As discussões filosóficas nem sempre são tão pacíficas como se pensa, havendo mesmo algumas que chegaram a ser fisicamente ameaçadoras. A célebre história do atiçador com que Wittgenstein ameaçou o seu conterrâneo Popper no Clube de Ciência Moral, em Cambridge, não é caso único. Wittgenstein não chegou a vias de facto mas a ameaça parece ter sido séria. Curiosamente, Popper também era, por vezes, pouco meigo, como nos encontros com o positivista lógico Carnap. Diz-se que era quase sempre Popper quem se irritava e perdia a compostura, ao contrário da serenidade de Carnap.
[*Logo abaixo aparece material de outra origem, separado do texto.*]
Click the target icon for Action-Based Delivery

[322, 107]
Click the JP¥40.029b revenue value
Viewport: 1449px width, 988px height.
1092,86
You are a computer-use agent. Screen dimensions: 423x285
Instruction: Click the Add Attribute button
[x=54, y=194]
Mais radical e descontrolado se mostrou o celebrado autor de A Estrutura das Revoluções Científicas quando, no seu gabinete de Princeton, atirou um cinzeiro com beatas na direcção do seu aluno de doutoramento Errol Morris. Este só teve tempo de se desviar do cinzeiro que passou mesmo ao lado da sua cabeça. Morris acabou por abandonar os estudos de filosofia da ciência em Princeton, tornando-se mais tarde um aclamado realizador de cinema (Werner Herzog e o compositor Philip Glass foram alguns dos nomes que colaboraram em filmes seus). Entretanto, Morris decidiu escrever The Ashtray, publicado em 2018, onde nos conta o episódio do cinzeiro e a tensa, embora curta, relação com o seu orientador de doutoramento Thomas Kuhn. Felizmente, a tradução portuguesa deste notável livro parece estar para breve.
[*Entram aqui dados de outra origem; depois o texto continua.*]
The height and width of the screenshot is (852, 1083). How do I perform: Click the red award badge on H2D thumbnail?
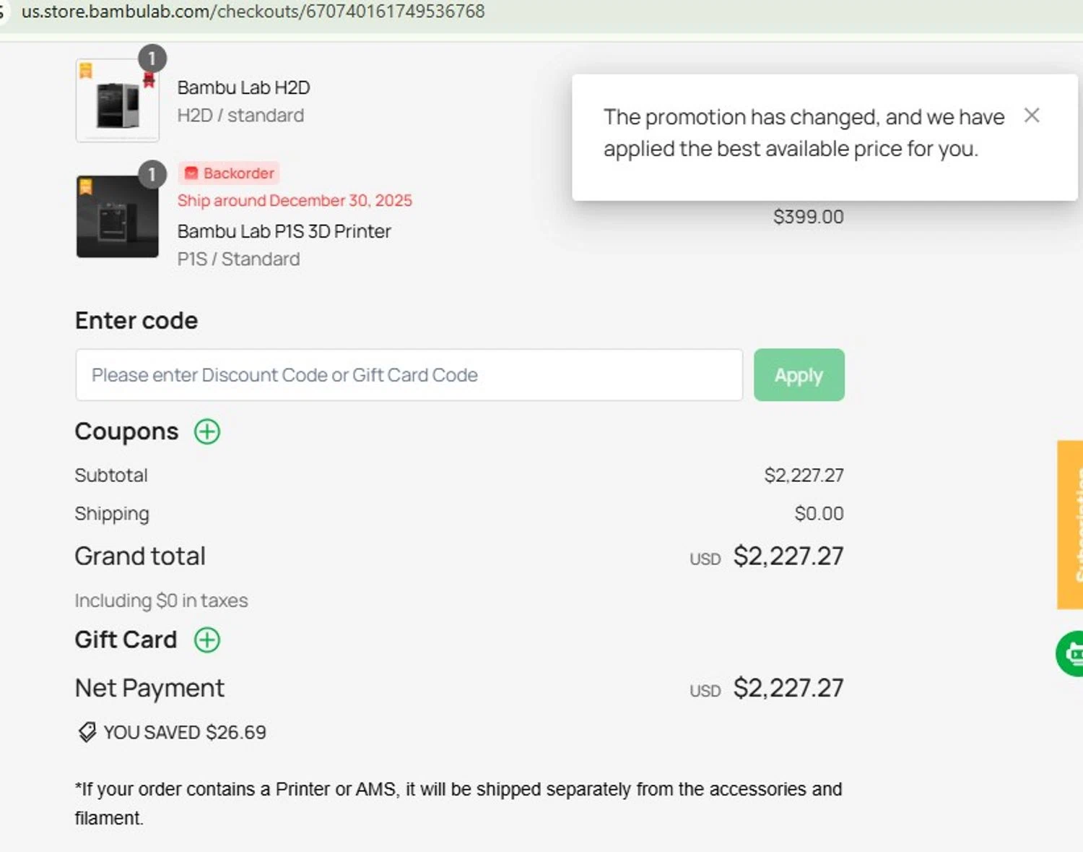pos(149,79)
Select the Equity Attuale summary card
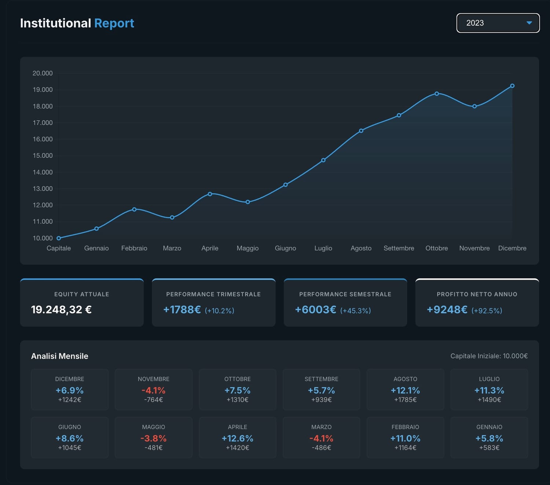 (82, 302)
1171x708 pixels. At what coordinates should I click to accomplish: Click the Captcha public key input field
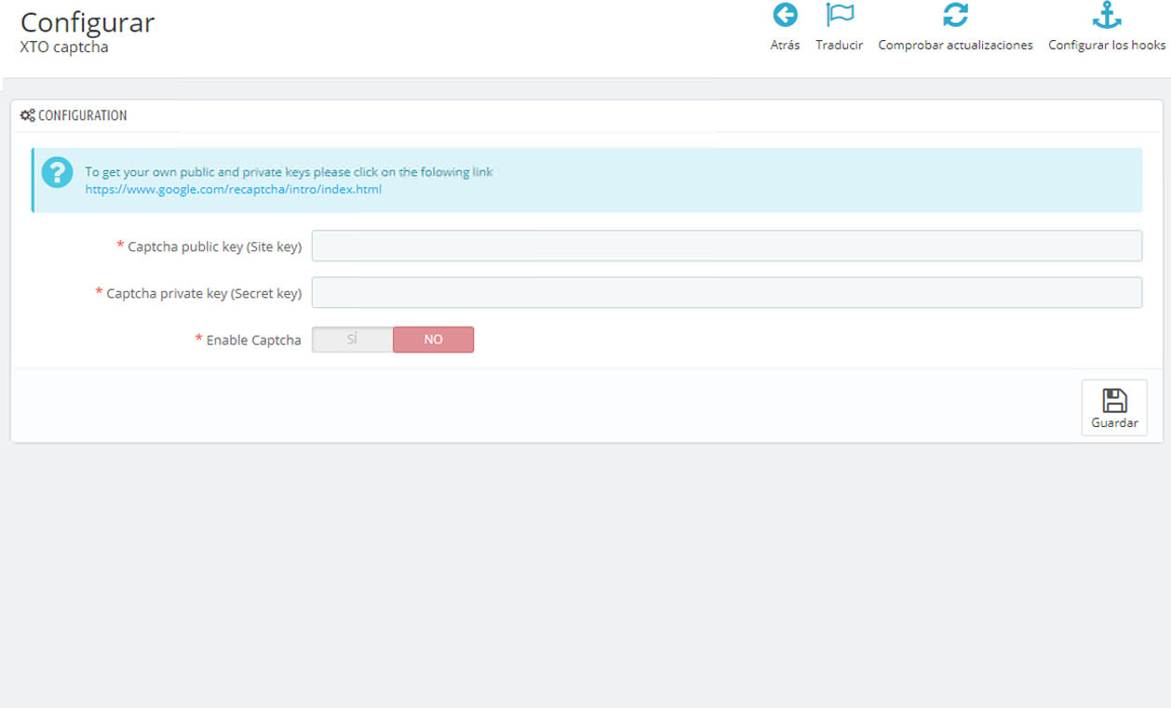tap(727, 245)
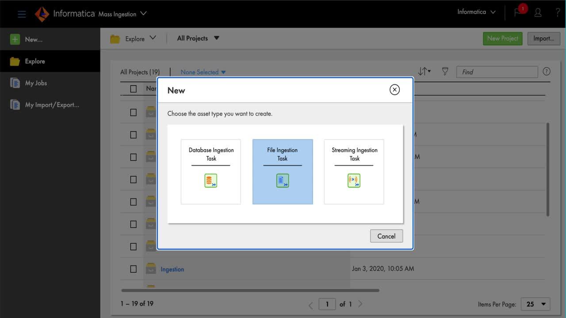Click the File Ingestion Task icon
Image resolution: width=566 pixels, height=318 pixels.
[x=283, y=181]
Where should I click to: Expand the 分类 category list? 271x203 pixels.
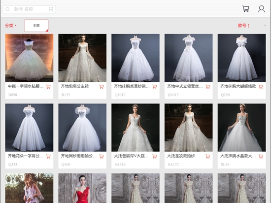[x=10, y=26]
O livro não se limita a descrever o caricato episódio no gabinete de Kuhn, sendo simultaneamente uma obra de filosofia e uma obra de arte, notável a vários títulos. Seja pelo seu formato de álbum com abundantes e curiosas ilustrações, seja pelas entrevistas originais a filósofos como Putnam, Chomsky e Kripke, seja pelos oportunos comentários laterais, com referências históricas, artísticas e filosóficas, esta é uma obra verdadeiramente singular. Diria que se trata de um documentário ou reportagem filosófica em forma de livro.
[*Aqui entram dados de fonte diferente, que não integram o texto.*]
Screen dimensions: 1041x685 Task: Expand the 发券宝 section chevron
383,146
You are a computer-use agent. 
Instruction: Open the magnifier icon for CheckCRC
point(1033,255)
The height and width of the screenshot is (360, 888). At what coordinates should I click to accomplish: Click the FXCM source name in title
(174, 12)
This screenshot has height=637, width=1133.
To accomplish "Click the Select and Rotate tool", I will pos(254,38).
Morris também discute desenvolvidamente as ideias de Kuhn, reforçando as acusações de relativismo e de idealismo, que tanto irritavam o famoso filósofo da ciência. É possível que Morris tenha sido demasiado severo e algo injusto com o pensamento de Kuhn, como sugeriu o filósofo da ciência Philip Kitcher na sua recensão do livro. Mas, ainda assim, não deixamos de estar perante uma obra singular, com muitos pontos de interesse filosófico. Além disso, proporciona uma leitura muito agradável. E, já agora, é também um regalo para os olhos.
E, pelo que sei, a tradução portuguesa procura reproduzir, página por página, a edição original. Boa!